#### Assignment:
Set down, exactly as written, the line containing "This screenshot has height=981, width=981." and all the lines that follow it to the end of the entries below, omitting every picture.

Stored data
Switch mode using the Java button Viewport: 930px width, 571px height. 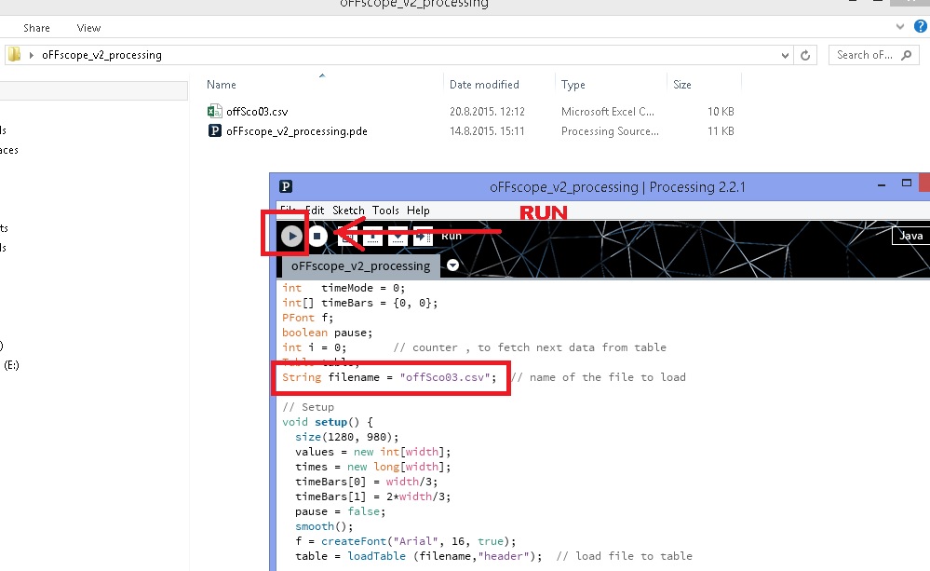910,236
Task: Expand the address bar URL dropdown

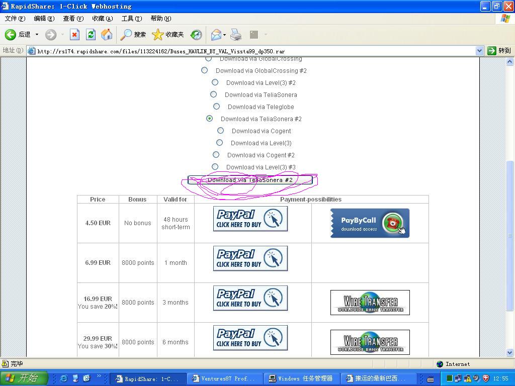Action: [479, 51]
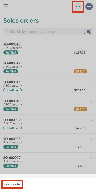Expand order SO-000013 chevron
96x190 pixels.
[x=91, y=45]
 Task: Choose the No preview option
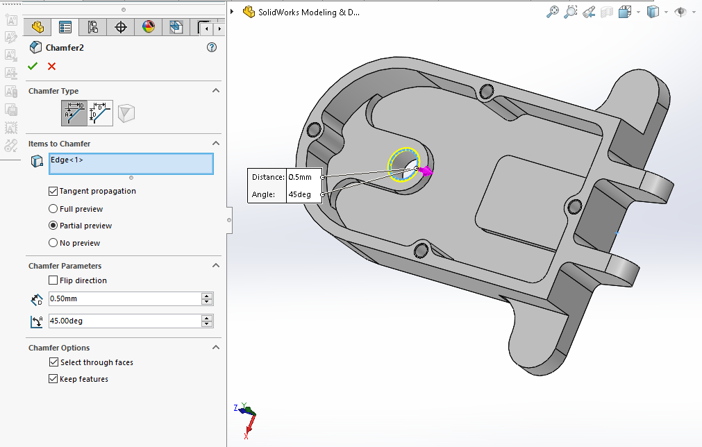pos(53,243)
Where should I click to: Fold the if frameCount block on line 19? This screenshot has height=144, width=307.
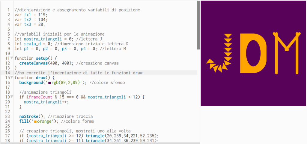(x=12, y=97)
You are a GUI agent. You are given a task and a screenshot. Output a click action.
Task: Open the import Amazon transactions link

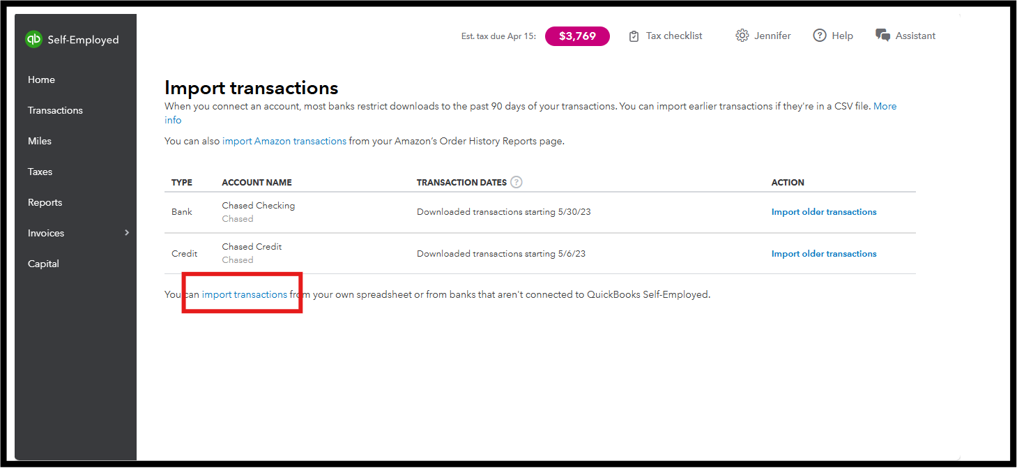(284, 141)
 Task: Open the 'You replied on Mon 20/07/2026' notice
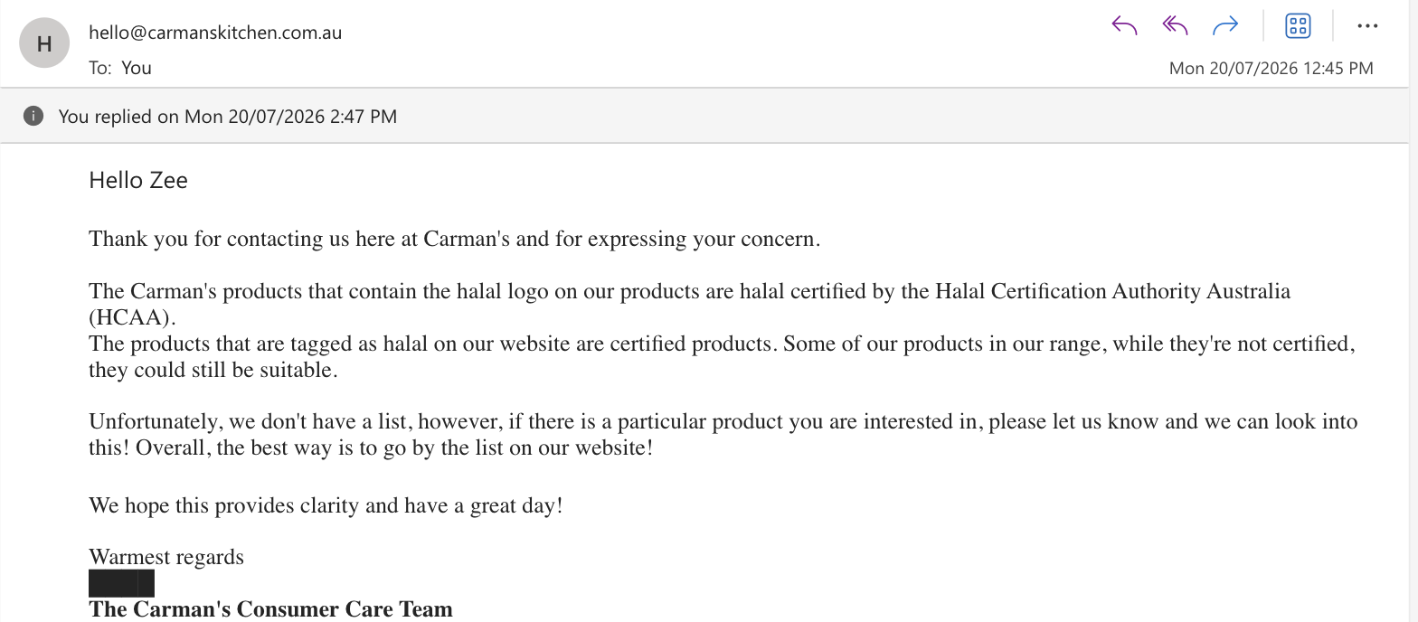click(x=228, y=116)
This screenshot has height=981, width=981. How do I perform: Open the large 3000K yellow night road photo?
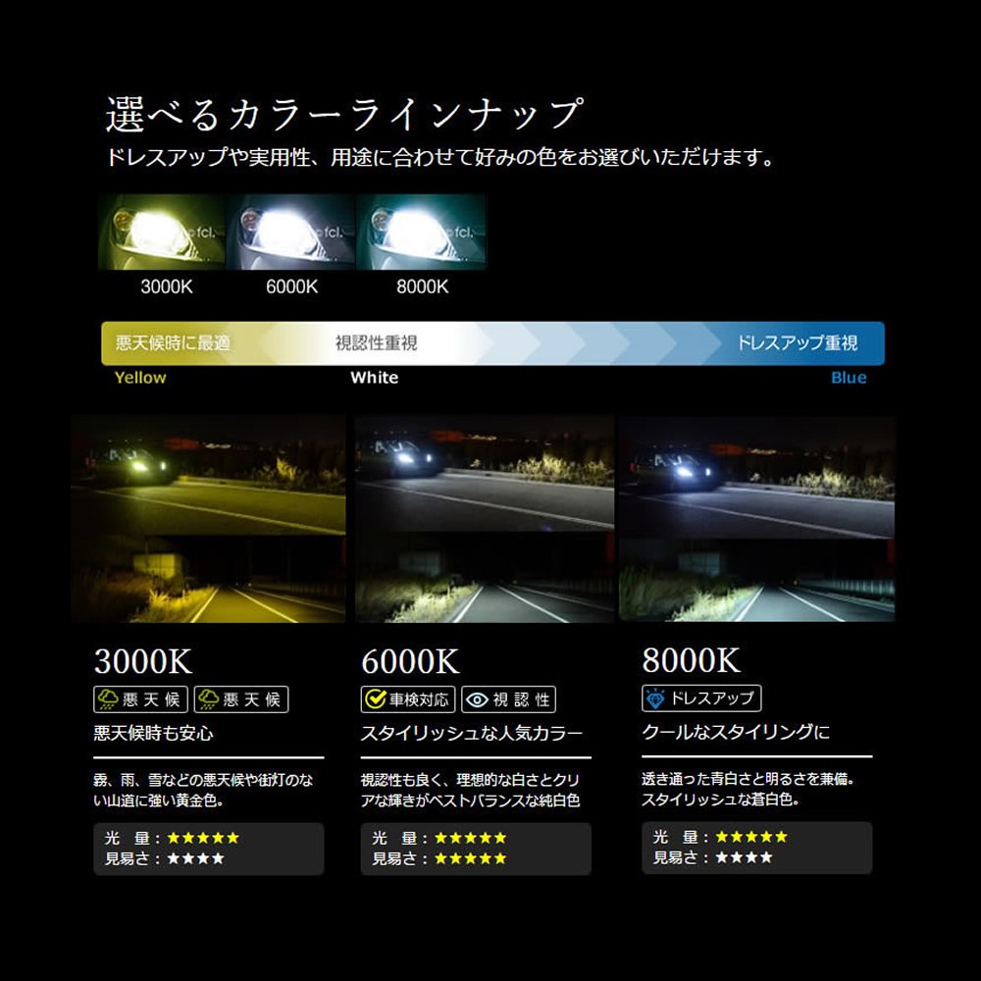[x=208, y=519]
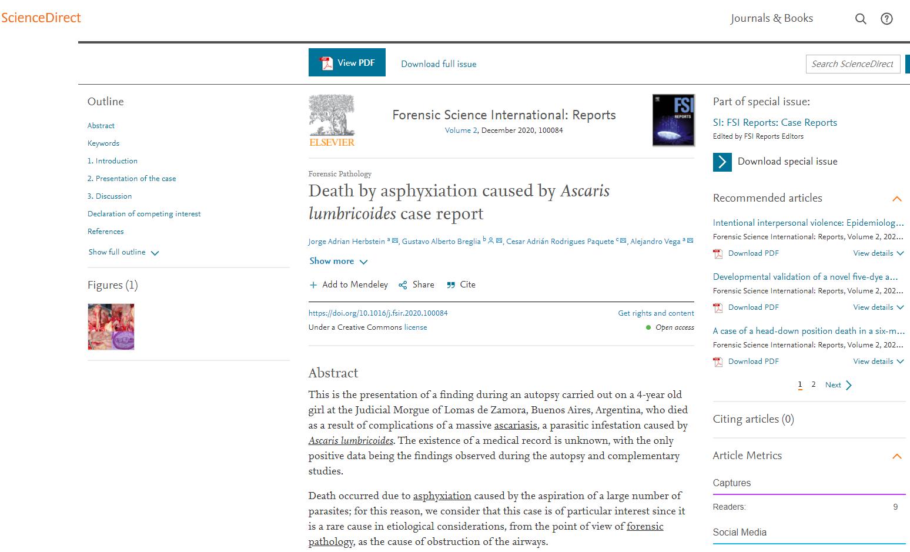
Task: Click the Cite quotation icon
Action: pyautogui.click(x=451, y=285)
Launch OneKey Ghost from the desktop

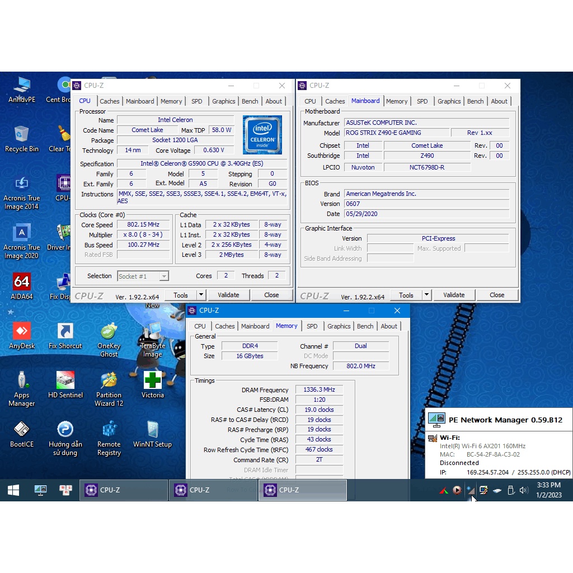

#### Your solution:
This screenshot has height=981, width=981. How do I perform: Open the large 3000K yellow night road photo?
[x=208, y=519]
Task: Click the Cite quotation icon
Action: pyautogui.click(x=451, y=285)
Launch OneKey Ghost from the desktop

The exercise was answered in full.